◆ Work instruction ◆
Copy the entries below exactly, but only from the line containing "社区参与准则 (399, 2517)" through the final line.
BEGIN Data excerpts
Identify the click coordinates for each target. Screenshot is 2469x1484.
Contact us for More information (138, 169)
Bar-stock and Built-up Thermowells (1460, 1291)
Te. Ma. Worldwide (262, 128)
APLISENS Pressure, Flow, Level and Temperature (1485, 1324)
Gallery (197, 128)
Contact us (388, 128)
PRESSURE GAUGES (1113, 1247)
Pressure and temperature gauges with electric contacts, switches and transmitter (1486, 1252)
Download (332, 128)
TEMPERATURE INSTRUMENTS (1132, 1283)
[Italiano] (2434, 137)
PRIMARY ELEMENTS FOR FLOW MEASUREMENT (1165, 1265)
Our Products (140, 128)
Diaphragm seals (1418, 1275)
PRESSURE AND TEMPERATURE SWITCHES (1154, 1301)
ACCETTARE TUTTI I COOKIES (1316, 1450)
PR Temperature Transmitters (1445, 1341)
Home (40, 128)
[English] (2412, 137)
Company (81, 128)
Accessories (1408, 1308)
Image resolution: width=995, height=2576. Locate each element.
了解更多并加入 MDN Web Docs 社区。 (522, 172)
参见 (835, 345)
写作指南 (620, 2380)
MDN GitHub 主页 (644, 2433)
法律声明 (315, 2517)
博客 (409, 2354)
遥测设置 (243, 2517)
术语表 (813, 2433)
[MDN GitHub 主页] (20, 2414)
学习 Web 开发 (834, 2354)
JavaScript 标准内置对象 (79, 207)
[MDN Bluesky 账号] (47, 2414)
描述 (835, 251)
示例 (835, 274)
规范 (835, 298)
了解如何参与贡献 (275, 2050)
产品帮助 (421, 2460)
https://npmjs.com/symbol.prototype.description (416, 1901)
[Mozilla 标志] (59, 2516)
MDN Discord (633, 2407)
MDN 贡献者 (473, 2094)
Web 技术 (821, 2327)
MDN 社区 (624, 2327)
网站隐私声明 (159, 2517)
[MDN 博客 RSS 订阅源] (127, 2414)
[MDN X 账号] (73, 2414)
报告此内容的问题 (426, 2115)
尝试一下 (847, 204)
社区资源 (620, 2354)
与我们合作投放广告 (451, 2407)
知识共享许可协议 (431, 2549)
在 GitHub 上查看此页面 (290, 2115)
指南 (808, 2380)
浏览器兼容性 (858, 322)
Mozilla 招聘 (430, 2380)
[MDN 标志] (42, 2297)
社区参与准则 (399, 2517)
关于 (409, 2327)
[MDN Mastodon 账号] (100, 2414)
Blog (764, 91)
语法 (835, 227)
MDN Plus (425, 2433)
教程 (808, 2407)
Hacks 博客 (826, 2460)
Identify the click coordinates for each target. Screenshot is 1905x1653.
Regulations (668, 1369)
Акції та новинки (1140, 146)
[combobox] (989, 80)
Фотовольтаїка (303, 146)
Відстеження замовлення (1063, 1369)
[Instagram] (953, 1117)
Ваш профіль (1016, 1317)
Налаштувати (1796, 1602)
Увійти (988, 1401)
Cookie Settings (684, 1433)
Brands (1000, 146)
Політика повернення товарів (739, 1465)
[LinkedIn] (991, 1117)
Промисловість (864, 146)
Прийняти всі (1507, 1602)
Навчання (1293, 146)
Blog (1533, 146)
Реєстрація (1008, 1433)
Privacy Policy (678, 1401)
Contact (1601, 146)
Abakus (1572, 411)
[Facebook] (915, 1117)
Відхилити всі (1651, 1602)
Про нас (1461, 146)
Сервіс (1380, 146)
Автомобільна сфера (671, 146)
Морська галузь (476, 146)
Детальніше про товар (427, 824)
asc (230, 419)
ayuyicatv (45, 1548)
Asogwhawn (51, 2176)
END Data excerpts
◆ Problem solution ◆
社区参与准则 (399, 2517)
关于 (409, 2327)
[MDN Mastodon 账号] (100, 2414)
Blog (764, 91)
语法 (835, 227)
MDN Plus (425, 2433)
教程 (808, 2407)
Hacks 博客 (826, 2460)
Identify the click coordinates for each target. Screenshot is 1905x1653.
Regulations (668, 1369)
Акції та новинки (1140, 146)
[combobox] (989, 80)
Фотовольтаїка (303, 146)
Відстеження замовлення (1063, 1369)
[Instagram] (953, 1117)
Ваш профіль (1016, 1317)
Налаштувати (1796, 1602)
Увійти (988, 1401)
Cookie Settings (684, 1433)
Brands (1000, 146)
Політика повернення товарів (739, 1465)
[LinkedIn] (991, 1117)
Промисловість (864, 146)
Прийняти всі (1507, 1602)
Навчання (1293, 146)
Blog (1533, 146)
Реєстрація (1008, 1433)
Privacy Policy (678, 1401)
Contact (1601, 146)
Abakus (1572, 411)
[Facebook] (915, 1117)
Відхилити всі (1651, 1602)
Про нас (1461, 146)
Сервіс (1380, 146)
Автомобільна сфера (671, 146)
Морська галузь (476, 146)
Детальніше про товар (427, 824)
asc (230, 419)
ayuyicatv (45, 1548)
Asogwhawn (51, 2176)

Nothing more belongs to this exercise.